SCENE_01
Le dîner est fini, mais pas le bilan
La vaisselle est encore sur la table, le téléphone retourne face contre bois, et le salon est trop calme pour ce qu’il t’a fallu construire pour y arriver. Au milieu de cette tranquillité, la phrase tombe : « Je devrais être plus heureux que ça maintenant ». Rien n’est catastrophique. C’est justement ça qui te met mal à l’aise.
SCENE_02
Tu traduis ce calme en verdict
Tu ne lis pas cette phrase comme une simple déception. Tu l’entends comme une preuve que quelque chose a manqué au montage : la bonne vie est là, mais l’élan promis ne s’est pas présenté. Alors tu compares ce soir à une version idéale de toi-même, celle qui aurait dû se sentir comblée dès que les cases ont été cochées.

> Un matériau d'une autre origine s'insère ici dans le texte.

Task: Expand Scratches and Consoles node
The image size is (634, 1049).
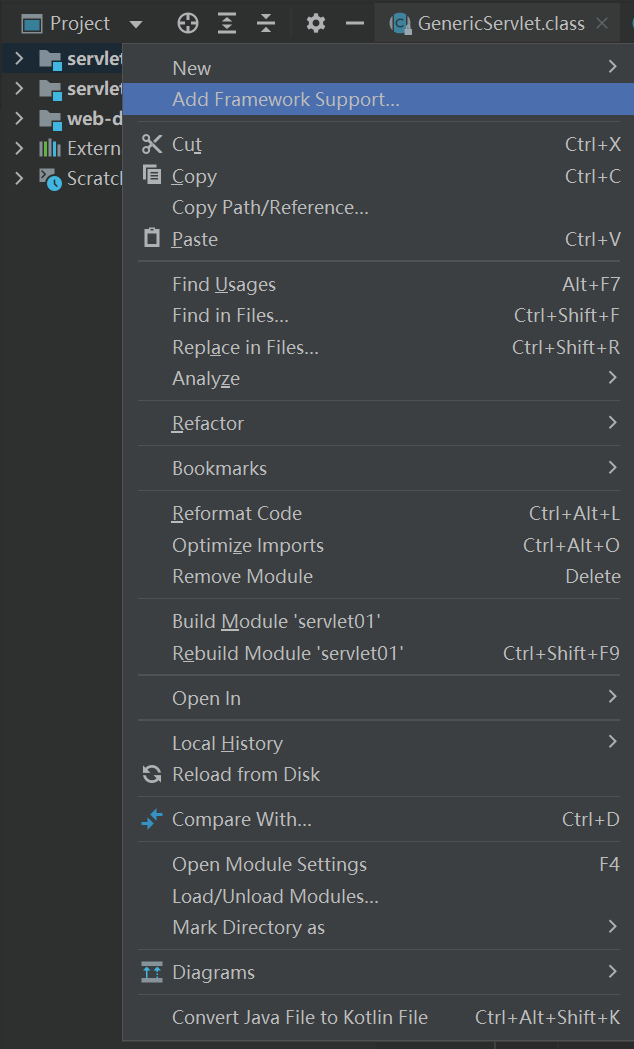Action: pyautogui.click(x=19, y=178)
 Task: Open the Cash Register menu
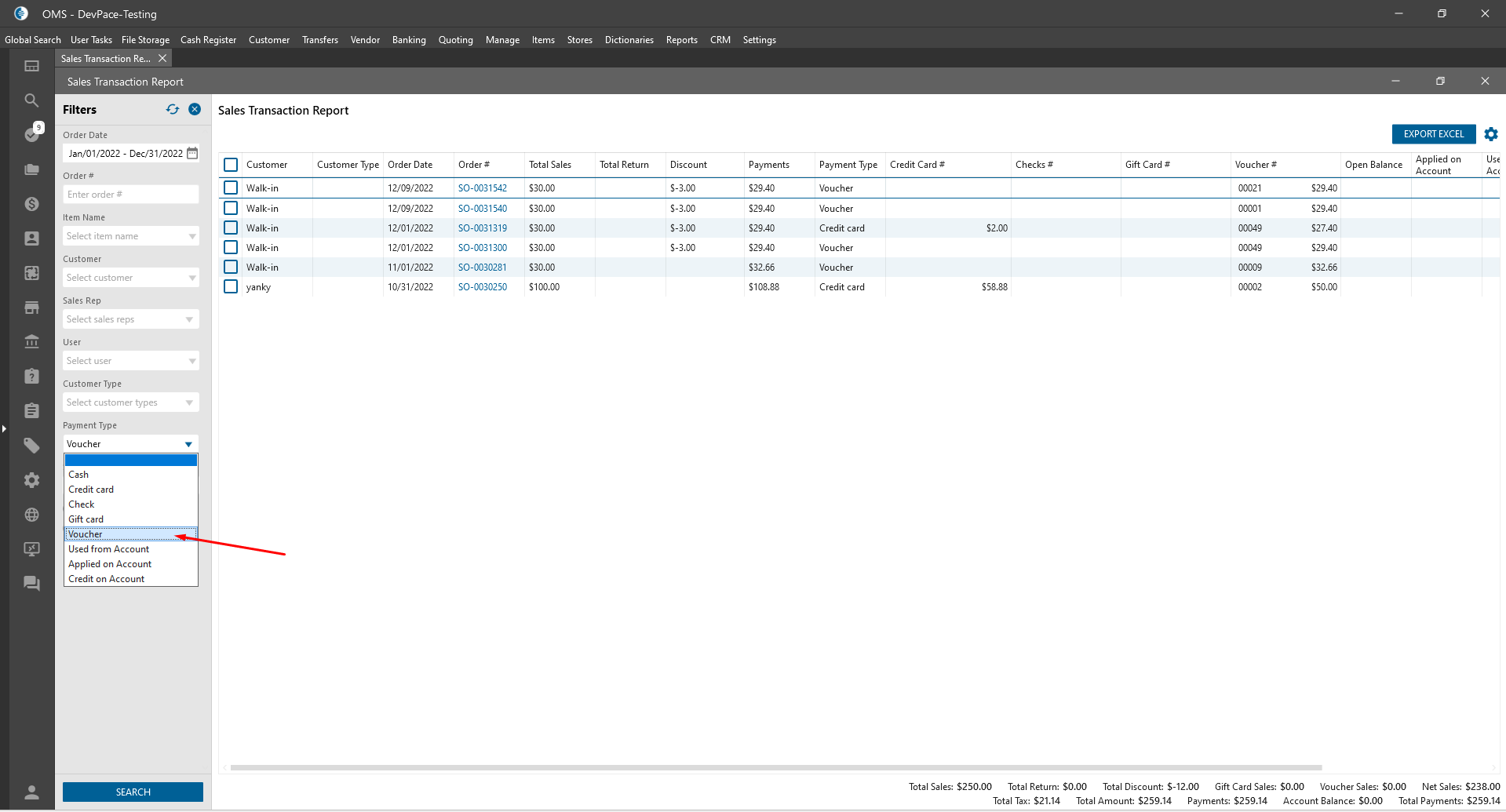[208, 40]
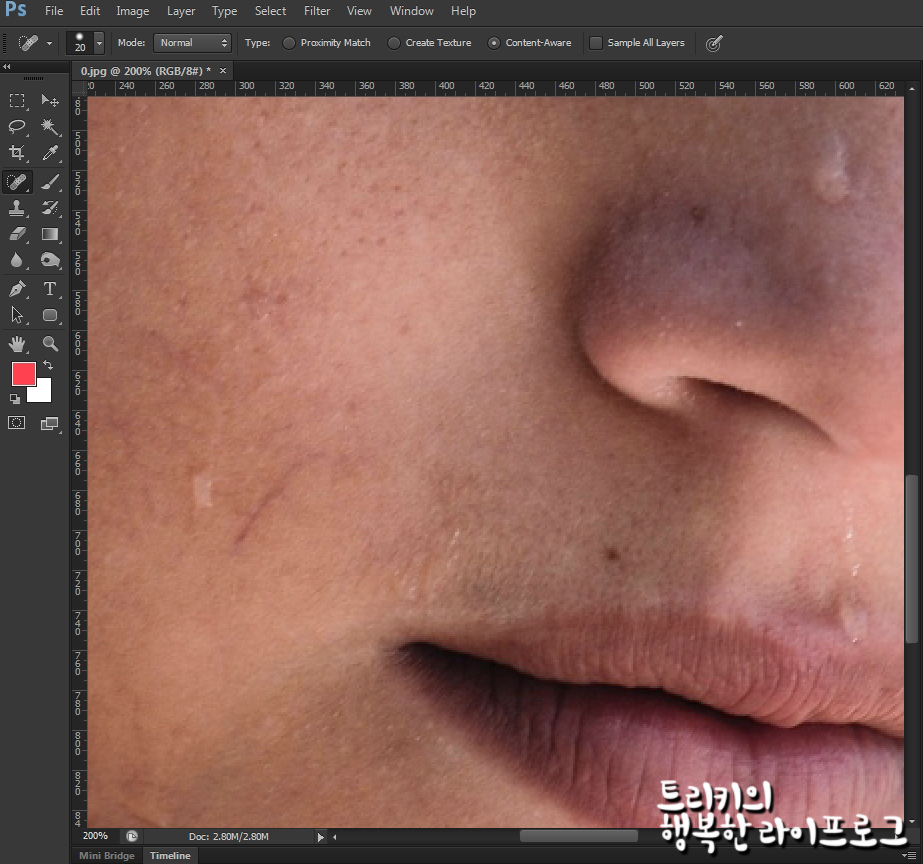Image resolution: width=923 pixels, height=864 pixels.
Task: Close the 0.jpg document tab
Action: click(223, 70)
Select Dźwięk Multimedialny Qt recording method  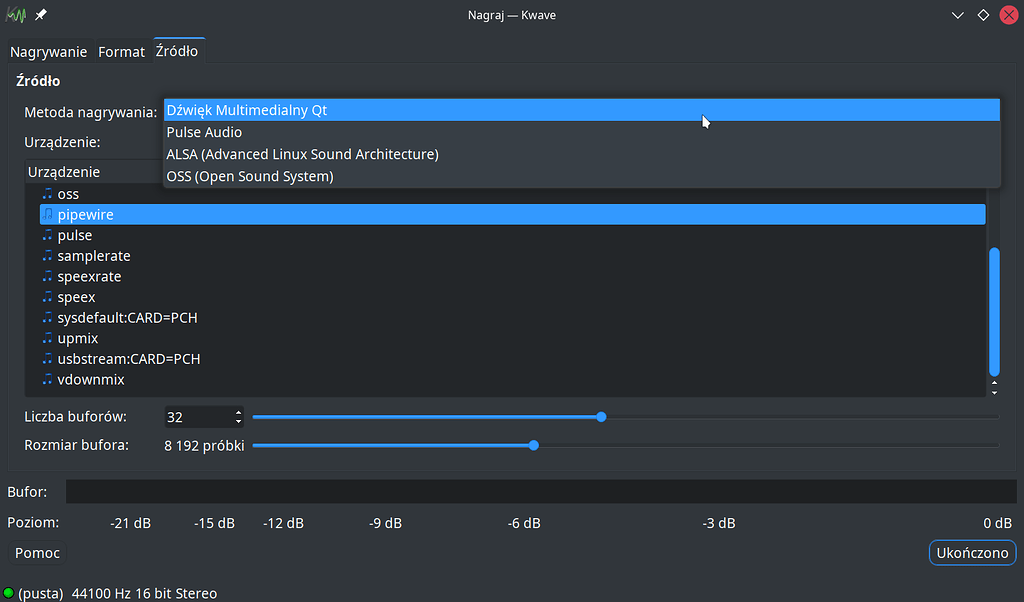point(247,110)
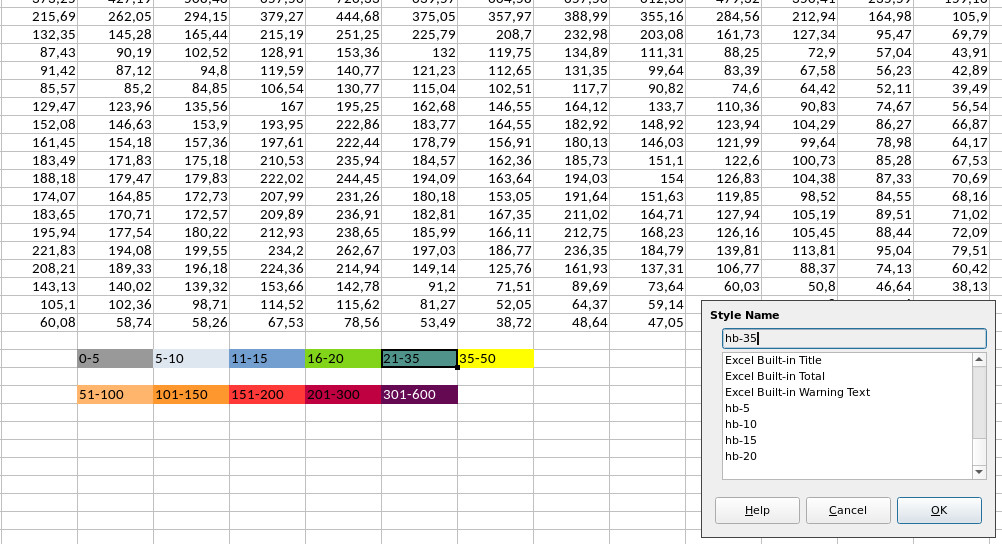Pick the hb-20 style entry
Viewport: 1002px width, 544px height.
[740, 456]
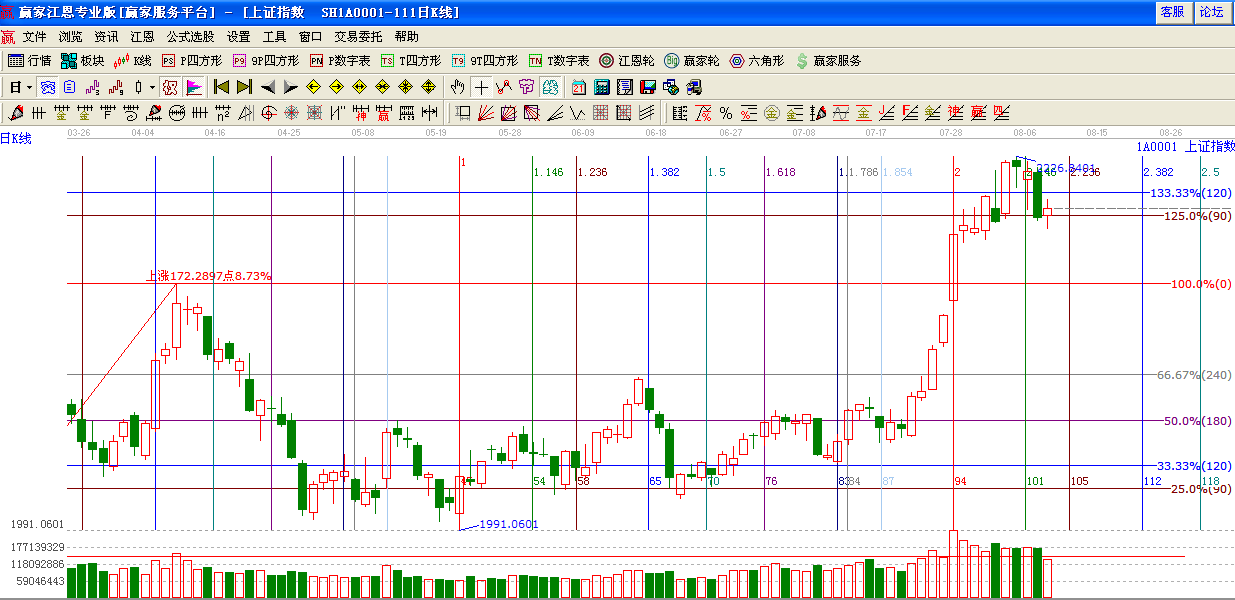
Task: Click the 论坛 button
Action: coord(1211,12)
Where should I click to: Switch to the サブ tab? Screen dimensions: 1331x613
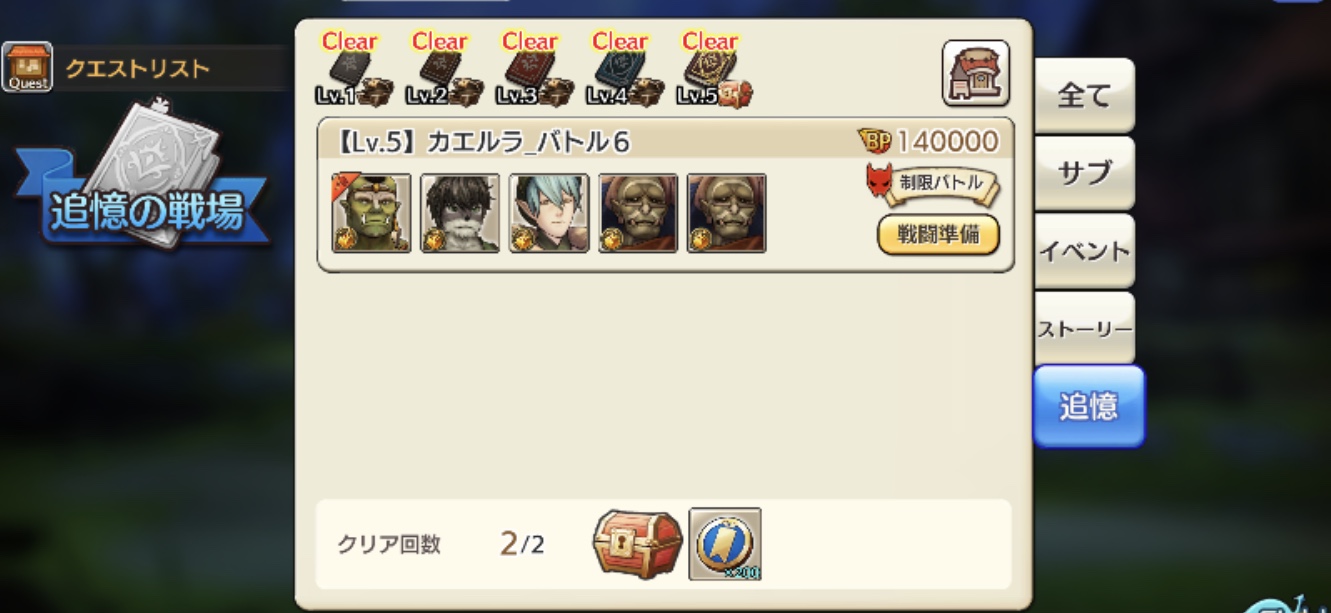click(1084, 173)
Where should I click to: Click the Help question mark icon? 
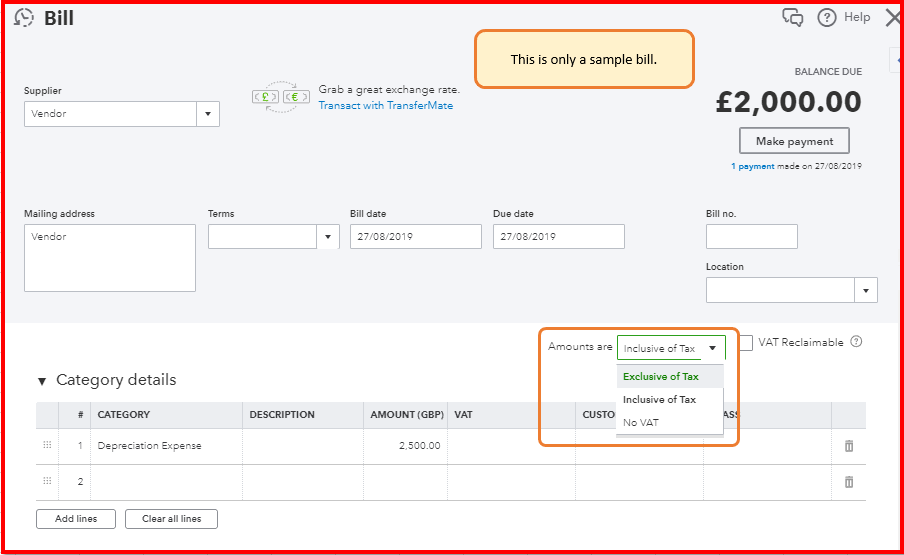(827, 17)
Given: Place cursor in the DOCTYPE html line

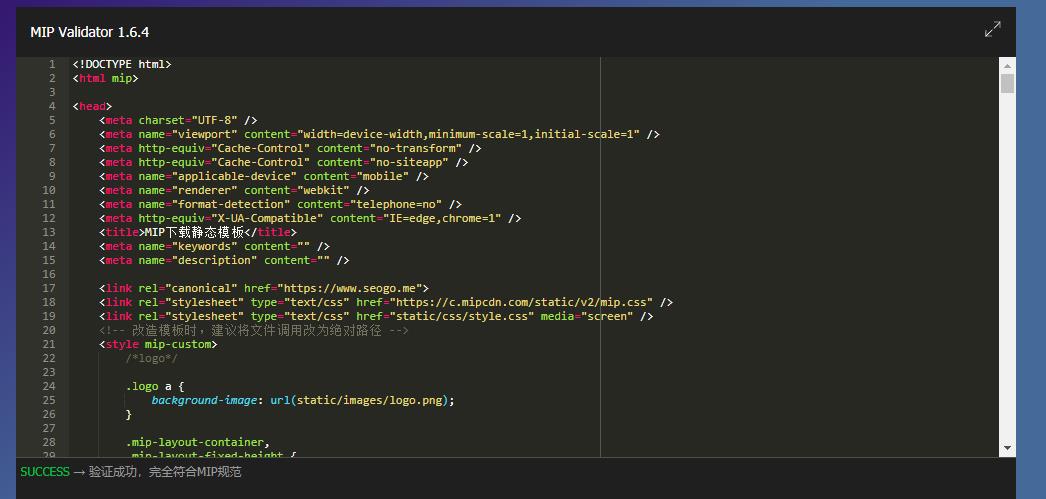Looking at the screenshot, I should 121,64.
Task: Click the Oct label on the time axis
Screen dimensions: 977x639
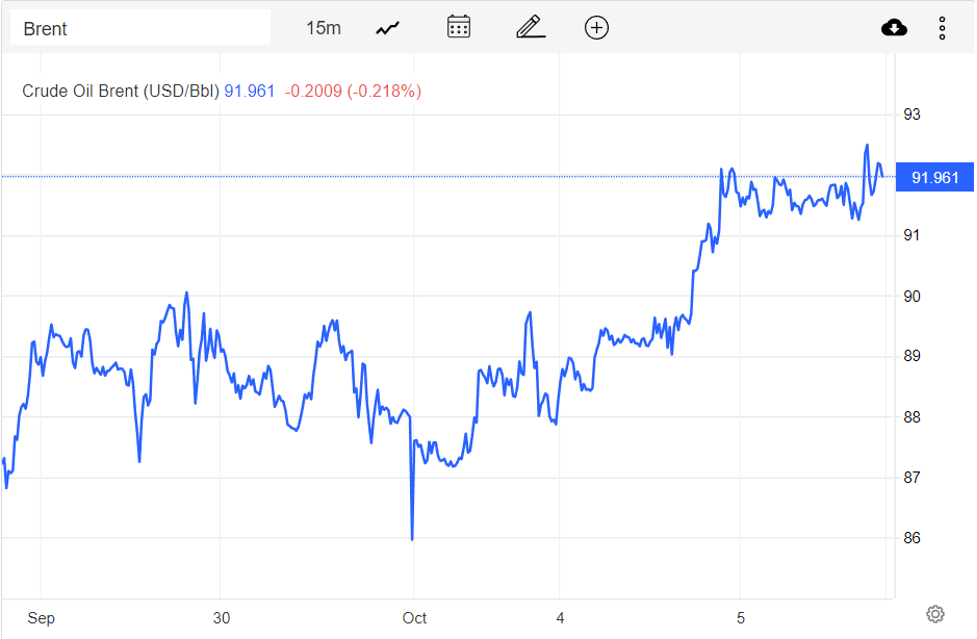Action: [x=414, y=618]
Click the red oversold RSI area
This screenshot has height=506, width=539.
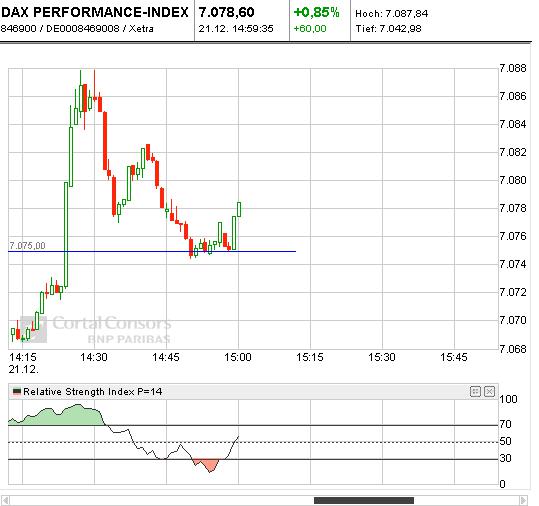(207, 464)
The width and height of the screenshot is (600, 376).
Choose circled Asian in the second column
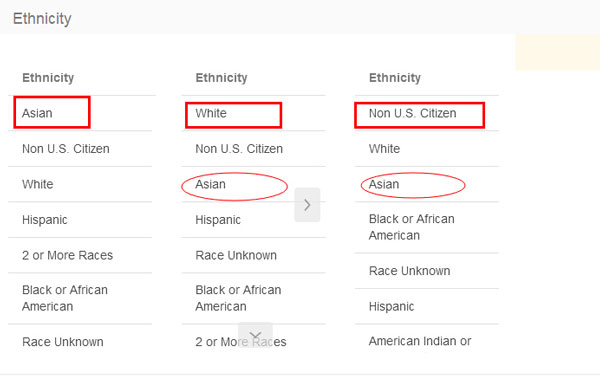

La soirée paraît soudain en retard sur son propre sens.
SCENE_03
Ce qui manque, ce n’est pas une preuve de plus
Le pivot, c’est de remettre la phrase à sa place : elle ne mesure pas la qualité de ta vie, elle compare le réel à un scénario sans poussière, sans hésitation, sans coût. La vie vécue est faite de données ; le reste, c’était une place réservée. Essaie ce soir de noter, en privé, trois faits très concrets de cette décennie et de les séparer de ce que tu imaginais qu’ils devaient te faire ressentir.